From next Monday (7 April), Islington Council is ditching application fees related to requests from residents wanting to close their street.
It will be up to residents to gain the support of neighbours for temporary play street closures.
Once a proposed street closure is rubber-stamped, the street will be closed to through traffic for up to three hours on a named date.
Vehicles of residents, visitors and delivery people will still be able to access play streets, but only at walking pace, and children will take precedence over vehicles.
Andy Hull, Islington Council's lead member for finance and performance, said providing a “safe, fun play area” for children is important because many Islington families don't have access to gardens or play space.
"We want more of them and for communities to visualise what they could do in their street without cars,” he said.
"We are cutting the red tape and costs to make street closures easier – while of course, still keeping children safe."
Paul Hocker of London Play said: "London Play welcomes Islington Council’s new play street policy. It is a borough that has always valued play, most notably through its adventure playgrounds.
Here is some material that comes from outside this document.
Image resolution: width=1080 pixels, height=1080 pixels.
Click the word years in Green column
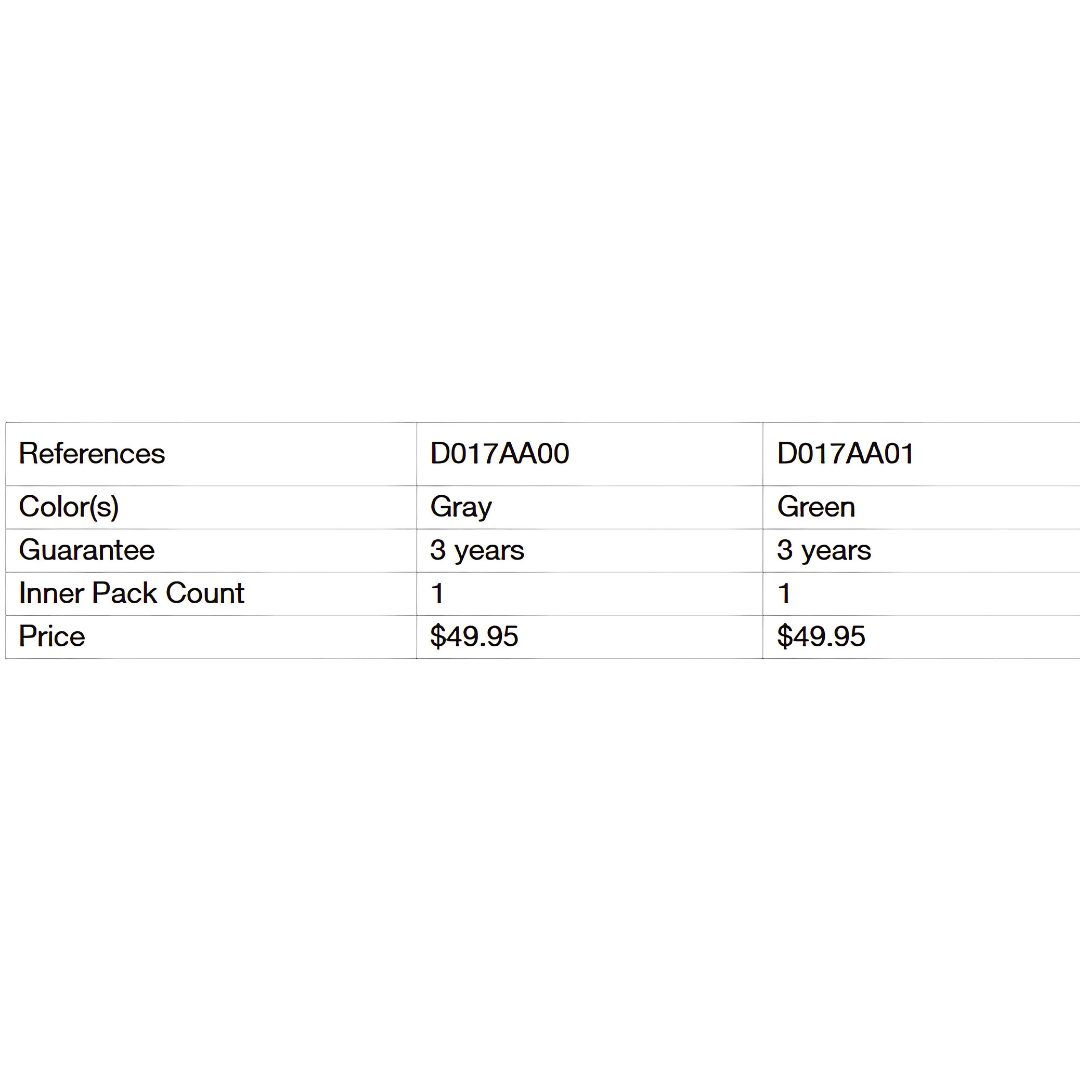tap(836, 552)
Now with a great street play offer it is taking play right to children’s doorsteps."
Certain routes will be excluded from the scheme, including bus routes, highly trafficked roads or those with existing adjacent closures already agreed.
The drive to increase street play in Islington coincides with wider efforts to encourage street play.
In April last year a consortium of play organisations - London Play, Play England and Bristol-based Playing Out, were awarded funding of more than £1m to develop street play across England.
Hocker said the organisations have been working hard over the past 12 months to “inspire, inform and support” a play street revival.
“We have seen a literal explosion in interest from residents across London excited about re-imagining their streets as spaces for communities and not just cars,” he said.
“But a notable success has been the level of interest from more unexpected avenues such as council highways departments.
“An event we held at City Hall last year saw 100 people, ranging from residents to public health officials to highways managers and elected councillors, all excited about the potential for play streets to strengthen communities, improve mental and physical health, and have a lot of fun in the process.”